AfD gewinnt Landratswahl: Was auf den Dammbruch von Sonneberg folgen muss

Zum ersten Mal ist ein AfD-Kandidat bei einer Stichwahl um ein kommunales Spitzenamt siegreich. Er wird nicht der letzte bleiben. In Sonneberg ist die Abwehrpolitik der demokratischen Parteien gegen die AfD gescheitert. Was nun folgen muss, ist ungleich mühsamer, kommentiert unser Autor.

Wahlvorsteher Silvio Werner leert eine Wahlurne mit Stimmzetteln. In der Stichwahl ist der AfD-Abgeordnete Robert Sesselmann gegen Jürgen Köpper (CDU) angetreten. | © Martin Schutt/dpa

Jan Sternberg
25.06.2023 | 25.06.2023, 20:13

Das war der Dammbruch. Ein Debakel mit Ansage. Zum ersten Mal hat die AfD eine Stichwahl um ein kommunales Spitzenamt gewonnen. Der 54.000-Einwohner-Landkreis Sonneberg in Südthüringen wird künftig von einem engen Weggefährten des Rechtsextremen Björn Höcke regiert.

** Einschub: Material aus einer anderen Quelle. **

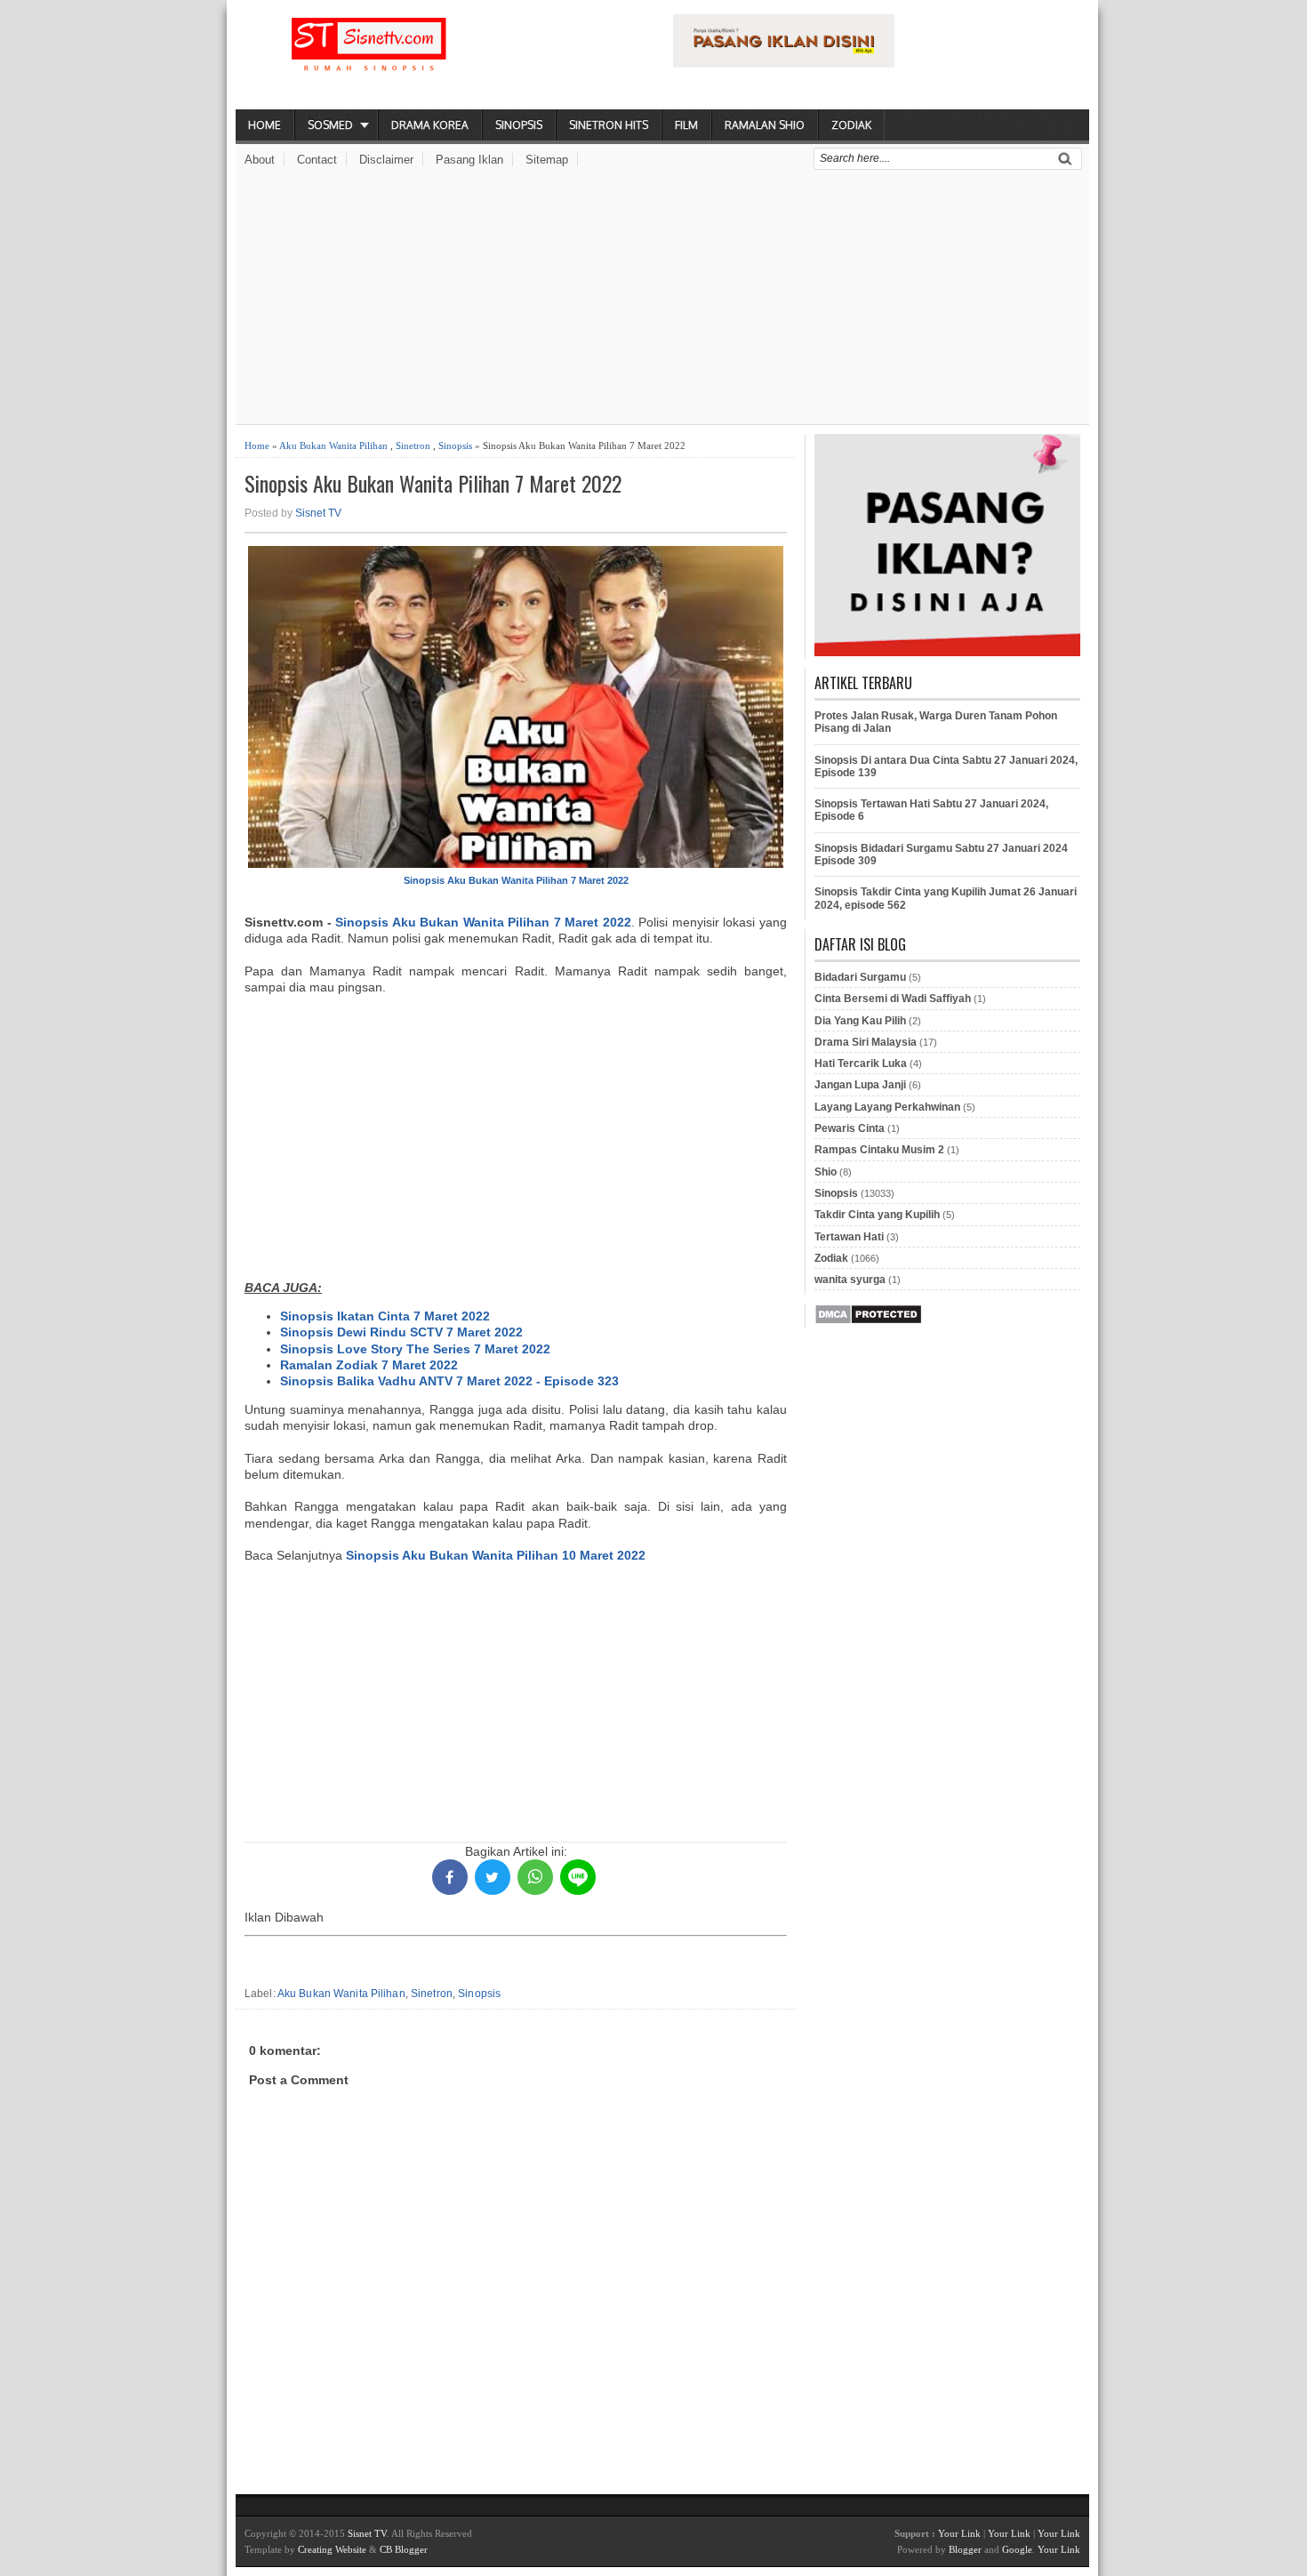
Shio (825, 1172)
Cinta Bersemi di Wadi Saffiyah (892, 998)
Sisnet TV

Robert Sesselmann (AfD) steht im Garten des Restaurants Frankenbaude bei der AfD-Wahlparty. - © Martin Schutt/dpa
Robert Sesselmann (AfD) steht im Garten des Restaurants Frankenbaude bei der AfD-Wahlparty. | © Martin Schutt/dpa

Die Rechtspartei wird das symbolische Kapital ihres Sieges nutzen, um einen Führungsanspruch für Thüringen und den gesamten Osten einzufordern. Sie hat jetzt eine Basis, von der aus sie ihre Wahlkämpfe in ungleich wichtigeren Abstimmungen führen kann.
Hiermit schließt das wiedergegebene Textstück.